Task statement.
What is needed is an exact transcription of the line containing "At what coordinates" and every line after it through the end of the entries below, with no pictures.

Information provided.
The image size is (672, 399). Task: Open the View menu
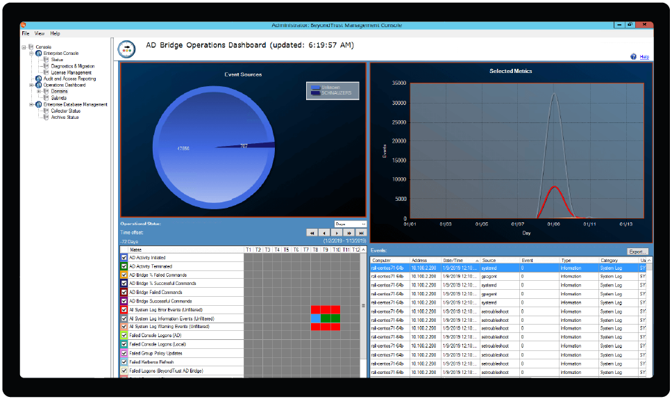point(40,33)
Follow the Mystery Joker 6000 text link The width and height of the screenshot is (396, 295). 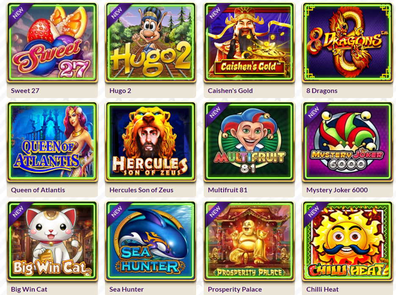[337, 190]
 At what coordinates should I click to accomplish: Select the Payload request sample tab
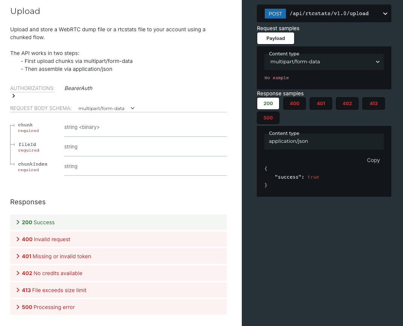(x=275, y=38)
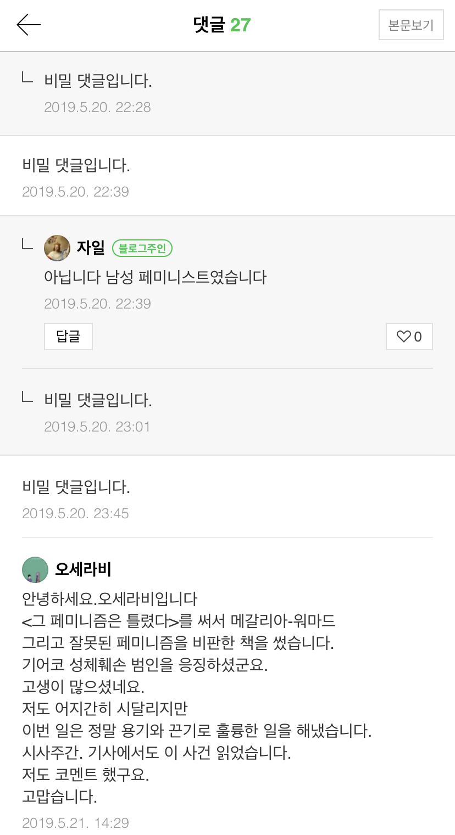Open 오세라비's username link
The height and width of the screenshot is (835, 455).
(83, 569)
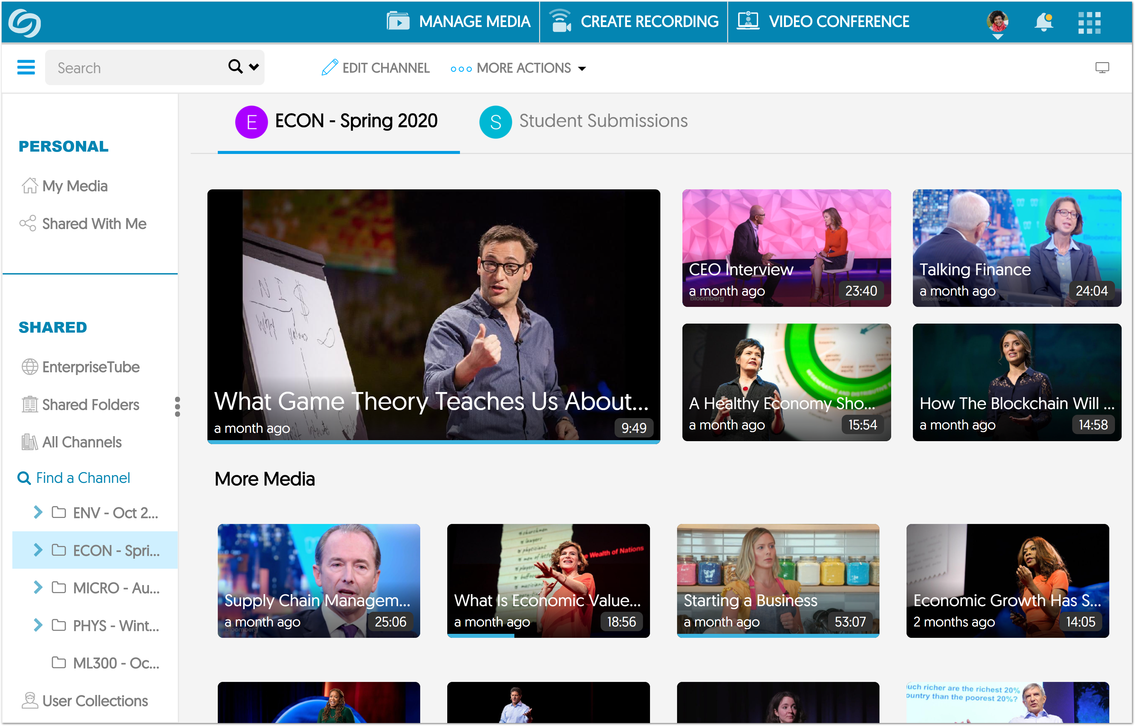Click the search magnifier icon

(235, 66)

Answer below.
 At what coordinates should I click to accomplish: Select the Payload request sample tab
(x=275, y=38)
Open 오세라비's username link
The height and width of the screenshot is (835, 455).
(83, 569)
Click the search magnifier icon

(235, 66)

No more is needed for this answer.